Rust has compile time checks that avoid one category of bugs out of many. It’s “safe” in a very narrow sense.

[cyber_kinetist]

And that category of bugs (memory safety) is only avoidable if the unsafe code itself doesn't have undefined behavior (which responsibility is left to the programmer rather than the compiler). If unsafe code is compromised then it's still game over (hence the recent development of various tools/methods like Stacked Borrows in MIRI that checks potential errors outside the borrow checker, as well as various guidelines for developers to write safer unsafe code)

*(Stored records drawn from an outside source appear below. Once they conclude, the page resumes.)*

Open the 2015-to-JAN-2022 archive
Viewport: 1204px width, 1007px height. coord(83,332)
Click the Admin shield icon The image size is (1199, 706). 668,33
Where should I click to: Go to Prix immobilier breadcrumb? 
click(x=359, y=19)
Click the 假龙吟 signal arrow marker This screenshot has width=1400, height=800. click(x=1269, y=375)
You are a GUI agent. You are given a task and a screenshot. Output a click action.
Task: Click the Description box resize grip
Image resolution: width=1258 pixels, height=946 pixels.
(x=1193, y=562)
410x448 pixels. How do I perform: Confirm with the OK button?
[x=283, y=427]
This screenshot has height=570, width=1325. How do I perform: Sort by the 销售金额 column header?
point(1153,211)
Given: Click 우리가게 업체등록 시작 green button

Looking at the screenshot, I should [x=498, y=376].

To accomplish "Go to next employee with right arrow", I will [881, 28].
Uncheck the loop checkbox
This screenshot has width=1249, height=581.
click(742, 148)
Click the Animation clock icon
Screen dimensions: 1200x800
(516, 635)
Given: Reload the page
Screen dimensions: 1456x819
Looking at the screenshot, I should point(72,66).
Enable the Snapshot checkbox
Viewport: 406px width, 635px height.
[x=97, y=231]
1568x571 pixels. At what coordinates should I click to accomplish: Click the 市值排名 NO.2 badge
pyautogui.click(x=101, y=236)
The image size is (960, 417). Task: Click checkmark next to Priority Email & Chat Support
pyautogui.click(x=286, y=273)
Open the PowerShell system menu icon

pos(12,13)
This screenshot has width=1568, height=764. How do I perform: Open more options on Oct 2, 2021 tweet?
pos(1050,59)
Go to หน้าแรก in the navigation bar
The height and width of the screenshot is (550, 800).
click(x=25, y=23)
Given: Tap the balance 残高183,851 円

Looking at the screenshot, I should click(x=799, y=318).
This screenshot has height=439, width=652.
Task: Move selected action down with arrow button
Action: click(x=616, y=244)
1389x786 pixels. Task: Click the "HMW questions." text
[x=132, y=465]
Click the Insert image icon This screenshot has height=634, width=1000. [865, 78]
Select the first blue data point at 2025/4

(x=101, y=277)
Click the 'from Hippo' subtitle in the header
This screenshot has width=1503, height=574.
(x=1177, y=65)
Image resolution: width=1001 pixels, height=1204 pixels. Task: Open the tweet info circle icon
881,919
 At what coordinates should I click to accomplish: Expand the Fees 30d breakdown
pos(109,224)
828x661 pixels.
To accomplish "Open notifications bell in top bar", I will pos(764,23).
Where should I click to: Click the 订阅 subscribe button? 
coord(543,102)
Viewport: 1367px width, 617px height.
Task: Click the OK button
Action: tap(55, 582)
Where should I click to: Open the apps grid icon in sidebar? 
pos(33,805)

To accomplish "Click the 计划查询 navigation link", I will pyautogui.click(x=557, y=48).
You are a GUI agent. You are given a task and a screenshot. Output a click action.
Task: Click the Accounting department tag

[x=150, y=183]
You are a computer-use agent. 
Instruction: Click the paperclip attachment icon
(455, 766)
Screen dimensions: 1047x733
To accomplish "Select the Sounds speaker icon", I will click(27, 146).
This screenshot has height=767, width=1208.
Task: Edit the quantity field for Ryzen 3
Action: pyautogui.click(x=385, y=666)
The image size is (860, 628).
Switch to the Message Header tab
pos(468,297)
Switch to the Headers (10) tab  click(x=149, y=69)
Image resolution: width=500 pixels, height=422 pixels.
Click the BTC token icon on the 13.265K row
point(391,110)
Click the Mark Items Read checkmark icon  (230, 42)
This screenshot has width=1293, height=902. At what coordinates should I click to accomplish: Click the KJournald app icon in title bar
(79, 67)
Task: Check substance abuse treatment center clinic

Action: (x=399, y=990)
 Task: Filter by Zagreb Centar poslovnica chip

Safe Rust cannot ever cause undefined behavior, but Unsafe Rust can. The ultimate merit of Rust is that when you suspect any undefined behavior you only need to check the unsafe part, which is a much smaller percentage of your codebase (as opposed to C/C++ where you need to check the entirety of your code)

[dureuill]

a very narrow sense representing 70% of all security vulnerabilities at microsoft and google (self-reported). i'd say it's a class of vulnerabilities worth eliminating, especially when the "cost" is getting a competent and standard package manager and a general focus on correctness that ultimately increases developer productivity and ergonomics (compared with C++, IME)

[CJefferson]

I didn't mention Rust (beyond mentioning you discussed it). You seem very Rust obsessed.

[verdagon]

Honestly, I don't blame him, after the onslaught he's been defending against in every other thread since Hare's launch. It's really embarrassing to see that side of the Rust community acting this way.

[throwaway82652]

You should be implementing a borrow checker or something like it. It's irresponsible not to do that. I'm serious about this. We know how to totally stop most use-after-free bugs during static analysis now, this is a tool that can be implemented in any language, so people should just do it. If you ask me the status quo moved a long time ago. This has nothing to do with Rust.

Also I was wrong before and you were out of line. Matthew wasn't trolling, he never said you should be held criminally liable. You just made that criminal part up for no reason. Anyone should be held socially liable and shamed if their project has bad security and they refuse to fix it after they knew about it. I think you would even agree with that.

[mplanchard]

I think “incredibly bad” is overstating things quite a bit. Safety isn’t an all-or-nothing game. If it were, Rust would be useless because it’s not Ada or another formally verifiable language.